EXERCISE INSTRUCTIONS: For the string "will", search the entries below and copy every line where it appears.

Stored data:
=== Begin Enclosure ===
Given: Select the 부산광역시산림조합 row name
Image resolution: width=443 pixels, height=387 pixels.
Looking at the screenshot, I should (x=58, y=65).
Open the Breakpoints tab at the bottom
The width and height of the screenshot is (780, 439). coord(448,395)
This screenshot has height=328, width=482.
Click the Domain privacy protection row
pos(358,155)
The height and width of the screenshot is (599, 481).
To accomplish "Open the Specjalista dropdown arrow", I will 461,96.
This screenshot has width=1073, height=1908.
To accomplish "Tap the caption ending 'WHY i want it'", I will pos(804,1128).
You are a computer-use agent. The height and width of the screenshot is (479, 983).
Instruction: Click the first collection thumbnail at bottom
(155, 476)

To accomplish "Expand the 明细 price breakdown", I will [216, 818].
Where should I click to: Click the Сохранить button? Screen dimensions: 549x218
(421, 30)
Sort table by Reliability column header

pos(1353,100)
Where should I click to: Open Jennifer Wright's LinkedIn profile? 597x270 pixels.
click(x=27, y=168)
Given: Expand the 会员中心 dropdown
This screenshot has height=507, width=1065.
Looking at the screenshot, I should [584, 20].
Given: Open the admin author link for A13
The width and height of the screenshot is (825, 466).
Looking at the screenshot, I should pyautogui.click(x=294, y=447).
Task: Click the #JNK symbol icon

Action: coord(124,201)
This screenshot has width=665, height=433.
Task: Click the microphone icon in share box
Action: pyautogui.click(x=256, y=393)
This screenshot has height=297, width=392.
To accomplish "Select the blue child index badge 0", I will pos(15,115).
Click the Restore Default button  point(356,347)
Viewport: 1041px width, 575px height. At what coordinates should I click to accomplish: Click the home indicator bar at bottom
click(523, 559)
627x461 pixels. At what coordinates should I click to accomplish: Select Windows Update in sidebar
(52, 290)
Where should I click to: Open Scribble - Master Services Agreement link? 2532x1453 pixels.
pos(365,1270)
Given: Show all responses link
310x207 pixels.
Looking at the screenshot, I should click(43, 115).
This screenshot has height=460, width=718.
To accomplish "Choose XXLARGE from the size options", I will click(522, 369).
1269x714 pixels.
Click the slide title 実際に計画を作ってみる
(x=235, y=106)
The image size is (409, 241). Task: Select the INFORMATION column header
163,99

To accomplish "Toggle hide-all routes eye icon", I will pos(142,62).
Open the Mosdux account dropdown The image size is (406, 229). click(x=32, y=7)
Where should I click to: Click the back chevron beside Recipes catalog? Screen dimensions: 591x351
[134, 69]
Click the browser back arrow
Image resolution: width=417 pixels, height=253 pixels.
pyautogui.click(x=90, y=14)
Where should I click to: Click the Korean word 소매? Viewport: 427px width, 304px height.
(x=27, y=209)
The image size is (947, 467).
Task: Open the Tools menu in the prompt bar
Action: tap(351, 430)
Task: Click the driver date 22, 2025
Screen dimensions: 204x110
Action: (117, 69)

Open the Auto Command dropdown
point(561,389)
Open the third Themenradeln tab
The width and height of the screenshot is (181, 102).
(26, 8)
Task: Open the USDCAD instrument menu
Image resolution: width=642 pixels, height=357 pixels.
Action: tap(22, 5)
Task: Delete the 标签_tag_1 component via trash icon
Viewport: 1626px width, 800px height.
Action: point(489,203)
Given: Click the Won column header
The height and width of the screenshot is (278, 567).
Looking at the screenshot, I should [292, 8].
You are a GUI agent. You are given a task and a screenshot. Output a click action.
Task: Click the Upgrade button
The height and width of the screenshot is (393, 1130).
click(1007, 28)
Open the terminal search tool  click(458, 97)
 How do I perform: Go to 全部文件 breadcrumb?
=== End Enclosure ===
WRITTEN ANSWER:
To accomplish "Open the Specjalista dropdown arrow", I will 461,96.
To accomplish "Tap the caption ending 'WHY i want it'", I will pos(804,1128).
To accomplish "Expand the 明细 price breakdown", I will [216, 818].
To accomplish "Select the blue child index badge 0", I will pos(15,115).
To accomplish "Choose XXLARGE from the size options", I will click(522, 369).
To accomplish "Toggle hide-all routes eye icon", I will pos(142,62).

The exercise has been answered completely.